Re: [ClusterLabs] how to set a dedicated fence delay for a stonith agent ?

2017-05-17 Thread Klaus Wenninger
On 05/17/2017 02:52 PM, Lentes, Bernd wrote:
>
> - On May 17, 2017, at 2:11 PM, Vladislav Bogdanov bub...@hoster-ok.com 
> wrote:
>
>> 08.05.2017 22:20, Lentes, Bernd wrote:
>>> Hi,
>>>
>>> i remember that digimer often campaigns for a fence delay in a 2-node  
>>> cluster.
>>> E.g. here: 
>>> http://oss.clusterlabs.org/pipermail/pacemaker/2013-July/019228.html
>>> In my eyes it makes sense, so i try to establish that. I have two HP 
>>> servers,
>>> each with an ILO card.
>>> I have to use the stonith:external/ipmi agent, the stonith:external/riloe
>>> refused to work.
>>>
>>> But i don't have a delay parameter there.
>>> crm ra info stonith:external/ipmi:
>> Hi,
>>
>> There is another ipmi fence agent - fence_ipmilan (part of fence-agents
>> package). It has 'delay' parameter.
>>
> I don't see that.

fence_* are the RHCS-style fence-agents coming mainly from
https://github.com/ClusterLabs/fence-agents.

>
>
> crm(live)# ra info stonith:ipmilan
> IPMI Over LAN (stonith:ipmilan)
>
> IPMI LAN STONITH device
>
> Parameters (*: required, []: default):
>
> hostname* (string):
> The hostname of the STONITH device
>
> ipaddr* (string): IP Address
> The IP address of the STONITH device
>
> port* (string):
> The port number to where the IPMI message is sent
>
> auth* (string):
> The authorization type of the IPMI session ("none", "straight", "md2", or 
> "md5")
>
> priv* (string):
> The privilege level of the user ("operator" or "admin")
>
> login* (string): Login
> The username used for logging in to the STONITH device
>
> password* (string): Password
> The password used for logging in to the STONITH device
>
> priority (integer, [0]): The priority of the stonith resource. Devices are 
> tried in order of highest priority to lowest.
> pcmk_host_argument (string, [port]): Advanced use only: An alternate 
> parameter to supply instead of 'port'
> Some devices do not support the standard 'port' parameter or may provide 
> additional ones.
> Use this to specify an alternate, device-specific, parameter that should 
> indicate the machine to be fenced.
···
[TO BE DONE]
1) In the mailing list thread above, write out the part that opens with the words containing "fence_* are the" and closes with "Over LAN (stonith:ipmilan)".
2) In the mailing list thread above, which package is the fence_ipmilan agent part of?

(Records for locating described items)
···
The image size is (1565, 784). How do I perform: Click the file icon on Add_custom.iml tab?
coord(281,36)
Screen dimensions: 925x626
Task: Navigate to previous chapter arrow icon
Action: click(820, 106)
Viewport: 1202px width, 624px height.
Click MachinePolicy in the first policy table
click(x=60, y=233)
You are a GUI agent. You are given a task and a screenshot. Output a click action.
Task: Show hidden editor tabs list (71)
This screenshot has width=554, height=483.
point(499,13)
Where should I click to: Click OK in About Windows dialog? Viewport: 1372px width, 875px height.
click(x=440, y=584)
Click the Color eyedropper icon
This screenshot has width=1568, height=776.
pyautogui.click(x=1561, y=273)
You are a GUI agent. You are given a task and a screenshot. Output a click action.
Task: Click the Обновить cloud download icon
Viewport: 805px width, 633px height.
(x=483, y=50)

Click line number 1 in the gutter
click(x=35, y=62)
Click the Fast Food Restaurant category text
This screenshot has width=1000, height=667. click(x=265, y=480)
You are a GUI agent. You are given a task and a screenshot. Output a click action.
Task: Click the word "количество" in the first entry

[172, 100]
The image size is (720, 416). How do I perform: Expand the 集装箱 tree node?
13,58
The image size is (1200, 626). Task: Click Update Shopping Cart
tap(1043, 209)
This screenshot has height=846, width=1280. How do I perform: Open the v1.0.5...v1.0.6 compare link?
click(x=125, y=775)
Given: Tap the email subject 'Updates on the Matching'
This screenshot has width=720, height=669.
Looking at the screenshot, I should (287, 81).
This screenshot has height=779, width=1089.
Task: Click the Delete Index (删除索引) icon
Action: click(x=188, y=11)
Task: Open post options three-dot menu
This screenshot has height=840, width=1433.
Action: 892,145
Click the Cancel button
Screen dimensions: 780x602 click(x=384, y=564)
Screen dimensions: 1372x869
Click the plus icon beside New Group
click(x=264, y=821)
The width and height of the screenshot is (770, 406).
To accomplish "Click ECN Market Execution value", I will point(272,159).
···
[SOLUTIONS TO THE EXERCISE]
1)
fence_* are the RHCS-style fence-agents coming mainly from
https://github.com/ClusterLabs/fence-agents.

>
>
> crm(live)# ra info stonith:ipmilan
> IPMI Over LAN (stonith:ipmilan)

2) The fence-agents package.